● **GOALS**:
(1) Rewrite the lawn care seminar article from "On the morning" up to and including "at their residence.", changing "community members" to "local residents".
(2) Extend the article on the lawn care seminar, picking up right after its final sentence.

** Begin PROVIDED PASSAGE **

On the morning of July 13, community members were treated to a Master Gardeners seminar at the UC Cooperative Extension Office in Merced on how to have a healthy lawn at their residence.
“Lawn Care for the Central Valley” covered what kind of grass to plant, and the correct use of fertilizer and pest control, irrigation and various management techniques to have a lawn fit for the Central Valley.
Also covered was replacement of a lawn with other forms of ground covering.
During an interview with the Times, Master Gardener Stan Bunce, who put together the seminar, explained, “The type of lawn a person chooses for the Central Valley should be warm season grass — Bermuda or St. Augustine — to deal with the hot summers we have. It’s grass that goes dormant in the winter. Bermuda is a very heat tolerant grass. = If you take care of it in your lawn, it looks very nice. It can stand a lot of punishment. If kids trample it by playing sports on it, it re-seeds itself.”

** End PROVIDED PASSAGE **
** Begin DATA PROVIDED **

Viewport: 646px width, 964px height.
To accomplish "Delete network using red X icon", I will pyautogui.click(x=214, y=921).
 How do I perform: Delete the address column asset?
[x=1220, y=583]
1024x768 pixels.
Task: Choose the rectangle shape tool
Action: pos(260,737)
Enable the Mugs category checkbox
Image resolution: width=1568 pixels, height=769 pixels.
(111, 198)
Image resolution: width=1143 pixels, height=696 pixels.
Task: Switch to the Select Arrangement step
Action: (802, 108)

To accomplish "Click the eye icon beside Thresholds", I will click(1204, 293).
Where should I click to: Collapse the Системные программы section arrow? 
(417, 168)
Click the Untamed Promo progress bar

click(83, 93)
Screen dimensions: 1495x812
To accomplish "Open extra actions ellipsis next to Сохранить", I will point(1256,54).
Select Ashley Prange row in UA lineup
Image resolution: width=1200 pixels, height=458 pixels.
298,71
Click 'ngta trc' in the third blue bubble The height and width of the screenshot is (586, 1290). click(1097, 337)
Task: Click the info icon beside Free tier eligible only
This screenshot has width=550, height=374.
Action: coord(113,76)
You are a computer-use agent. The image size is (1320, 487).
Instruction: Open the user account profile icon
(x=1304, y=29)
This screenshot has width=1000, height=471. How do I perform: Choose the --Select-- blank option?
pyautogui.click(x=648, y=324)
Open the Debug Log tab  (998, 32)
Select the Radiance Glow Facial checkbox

** End DATA PROVIDED **

● **RESPONSE LIST**:
(1)
On the morning of July 13, local residents were treated to a Master Gardeners seminar at the UC Cooperative Extension Office in Merced on how to have a healthy lawn at their residence.

(2)
“You can buy Bermuda seed at a garden shop, and you can buy plugs, which are little pieces you put in every couple of feet. Grass grows and fills in. Each branching of the grass can send down roots and blades by itself, so you can take the equivalent of clippings and they will take root and grow.
“If you want better Bermuda grass, you can get Hybrid Bermuda grass. It’s bred for its good qualities. It’s less weedy, and more lush, and is easier to take care of.”
Describing a different planting method, Bunce said, “You can also lay sod. There is a local company that grows sod commercially and it is used for ball fields and they roll on the sod.”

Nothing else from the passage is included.